DOCUMENT SEGMENT:
# Giving you their paw?



## glitzydebs (Jun 10, 2011)

Does anyone else's doggy tap you with their lovely fat paws when you stop tickling them? As if to say " more mummy please? "
Pushca does it all the time and it's so sweet


----------



## lady amanda (Nov 26, 2010)

Lady will tap you with her paw, or she will nudge you with her nose when she wants more loving tickles or scratches


----------



## kendal (Jul 16, 2009)

delta once took my finger in her mouth and game me a light tug back the where i was tickling her. so i did it again and then stopped to see if she would do it a gain and she did lol didn't bite, just put her mouth round me and tugged gently. 


Echo nudges your hand, Inca and Echo both paw you in the face.


----------



## Dave (May 25, 2009)

Whenever Ben wants your attention or wants something from you, he'll put his paw up. Whether on your leg, or on the seat; whatever he can reach. We attribute this to teaching him to give his paw for a treat when he was a puppy.


----------



## Emma (Apr 29, 2011)

Maggie has never been taught to give paw but she paws at ur leg for attention it's sooooo cute! She uses her paws lke a cat when she is playing. It's very funny. Emma x


----------



## ali-s.j. (Jun 6, 2011)

Phoebe paws for attention, or pushes her nose under my arm if I'm not actually touching her


----------



## Tressa (Aug 31, 2010)

Emma said:


> Maggie has never been taught to give paw but she paws at ur leg for attention it's sooooo cute! She uses her paws lke a cat when she is playing. It's very funny. Emma x


Teddy hasn't pawed for attention yet - just looks at you until you respond to him to find out what he wants. Like Maggie (and all cats) he bats around his ball with his front paws when he is playing - it always makes me smile.


----------



## sarahjo (Aug 6, 2010)

WORK TO DO: Can you write out the full forum thread on dogs giving their paw, word for word? Draw only on the forum thread on dogs giving their paw.

Collected data entries:
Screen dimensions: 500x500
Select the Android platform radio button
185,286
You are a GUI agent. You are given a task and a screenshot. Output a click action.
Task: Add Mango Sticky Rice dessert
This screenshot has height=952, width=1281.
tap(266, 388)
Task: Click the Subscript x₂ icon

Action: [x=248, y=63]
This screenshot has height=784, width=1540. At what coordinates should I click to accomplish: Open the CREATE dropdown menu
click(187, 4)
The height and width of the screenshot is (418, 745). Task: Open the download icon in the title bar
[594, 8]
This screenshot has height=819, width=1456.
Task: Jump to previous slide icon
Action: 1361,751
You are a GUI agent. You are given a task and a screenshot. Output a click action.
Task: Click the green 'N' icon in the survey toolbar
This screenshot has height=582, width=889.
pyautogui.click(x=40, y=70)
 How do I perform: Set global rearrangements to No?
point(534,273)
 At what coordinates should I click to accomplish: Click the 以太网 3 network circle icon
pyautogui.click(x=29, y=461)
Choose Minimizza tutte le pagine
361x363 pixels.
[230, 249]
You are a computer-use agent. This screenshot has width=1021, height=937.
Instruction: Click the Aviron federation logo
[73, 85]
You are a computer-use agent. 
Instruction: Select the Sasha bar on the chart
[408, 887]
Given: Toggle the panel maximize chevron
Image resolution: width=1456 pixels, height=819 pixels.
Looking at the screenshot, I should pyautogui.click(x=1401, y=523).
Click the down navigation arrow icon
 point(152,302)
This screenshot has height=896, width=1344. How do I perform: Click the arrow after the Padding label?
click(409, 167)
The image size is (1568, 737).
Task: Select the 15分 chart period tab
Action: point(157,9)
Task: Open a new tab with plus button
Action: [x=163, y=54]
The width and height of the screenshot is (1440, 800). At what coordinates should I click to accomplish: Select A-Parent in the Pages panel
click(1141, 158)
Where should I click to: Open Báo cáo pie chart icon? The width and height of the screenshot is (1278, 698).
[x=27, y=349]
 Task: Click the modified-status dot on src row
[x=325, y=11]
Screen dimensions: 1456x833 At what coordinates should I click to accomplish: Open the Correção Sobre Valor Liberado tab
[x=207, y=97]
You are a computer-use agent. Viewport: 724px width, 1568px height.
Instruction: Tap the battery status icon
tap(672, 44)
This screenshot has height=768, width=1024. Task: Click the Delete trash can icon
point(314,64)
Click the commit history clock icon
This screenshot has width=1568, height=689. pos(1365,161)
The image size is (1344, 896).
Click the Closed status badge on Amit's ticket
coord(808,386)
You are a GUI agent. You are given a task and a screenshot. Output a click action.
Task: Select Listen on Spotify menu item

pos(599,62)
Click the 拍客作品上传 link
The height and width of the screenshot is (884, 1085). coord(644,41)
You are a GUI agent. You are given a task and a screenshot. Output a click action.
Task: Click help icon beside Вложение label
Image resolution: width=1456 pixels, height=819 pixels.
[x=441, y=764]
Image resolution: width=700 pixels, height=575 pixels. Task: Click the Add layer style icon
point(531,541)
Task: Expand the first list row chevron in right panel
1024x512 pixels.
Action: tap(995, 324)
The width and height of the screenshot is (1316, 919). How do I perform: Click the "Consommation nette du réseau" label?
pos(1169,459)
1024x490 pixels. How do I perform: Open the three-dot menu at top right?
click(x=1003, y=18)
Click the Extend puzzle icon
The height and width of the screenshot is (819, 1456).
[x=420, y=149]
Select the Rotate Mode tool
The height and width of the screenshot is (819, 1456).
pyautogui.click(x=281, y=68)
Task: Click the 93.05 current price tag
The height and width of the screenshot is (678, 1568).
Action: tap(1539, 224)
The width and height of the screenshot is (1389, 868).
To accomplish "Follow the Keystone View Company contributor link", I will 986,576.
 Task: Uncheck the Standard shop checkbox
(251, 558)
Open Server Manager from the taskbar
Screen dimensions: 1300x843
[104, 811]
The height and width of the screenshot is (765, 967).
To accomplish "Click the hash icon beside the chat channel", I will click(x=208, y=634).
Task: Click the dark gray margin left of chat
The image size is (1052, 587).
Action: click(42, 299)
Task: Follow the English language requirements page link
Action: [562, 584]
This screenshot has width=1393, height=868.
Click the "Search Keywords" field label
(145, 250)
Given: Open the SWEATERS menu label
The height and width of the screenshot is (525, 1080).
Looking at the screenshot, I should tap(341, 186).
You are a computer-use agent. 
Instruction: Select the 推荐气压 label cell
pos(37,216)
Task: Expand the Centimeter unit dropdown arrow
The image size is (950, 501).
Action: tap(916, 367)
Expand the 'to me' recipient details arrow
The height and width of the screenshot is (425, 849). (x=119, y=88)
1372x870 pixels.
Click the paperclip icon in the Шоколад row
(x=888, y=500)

COMPLETE RESPONSE:
# Giving you their paw?



## glitzydebs (Jun 10, 2011)

Does anyone else's doggy tap you with their lovely fat paws when you stop tickling them? As if to say " more mummy please? "
Pushca does it all the time and it's so sweet


----------



## lady amanda (Nov 26, 2010)

Lady will tap you with her paw, or she will nudge you with her nose when she wants more loving tickles or scratches


----------



## kendal (Jul 16, 2009)

delta once took my finger in her mouth and game me a light tug back the where i was tickling her. so i did it again and then stopped to see if she would do it a gain and she did lol didn't bite, just put her mouth round me and tugged gently. 


Echo nudges your hand, Inca and Echo both paw you in the face.


----------



## Dave (May 25, 2009)

Whenever Ben wants your attention or wants something from you, he'll put his paw up. Whether on your leg, or on the seat; whatever he can reach. We attribute this to teaching him to give his paw for a treat when he was a puppy.


----------



## Emma (Apr 29, 2011)

Maggie has never been taught to give paw but she paws at ur leg for attention it's sooooo cute! She uses her paws lke a cat when she is playing. It's very funny. Emma x


----------



## ali-s.j. (Jun 6, 2011)

Phoebe paws for attention, or pushes her nose under my arm if I'm not actually touching her


----------



## Tressa (Aug 31, 2010)

Emma said:


> Maggie has never been taught to give paw but she paws at ur leg for attention it's sooooo cute! She uses her paws lke a cat when she is playing. It's very funny. Emma x


Teddy hasn't pawed for attention yet - just looks at you until you respond to him to find out what he wants. Like Maggie (and all cats) he bats around his ball with his front paws when he is playing - it always makes me smile.


----------



## sarahjo (Aug 6, 2010)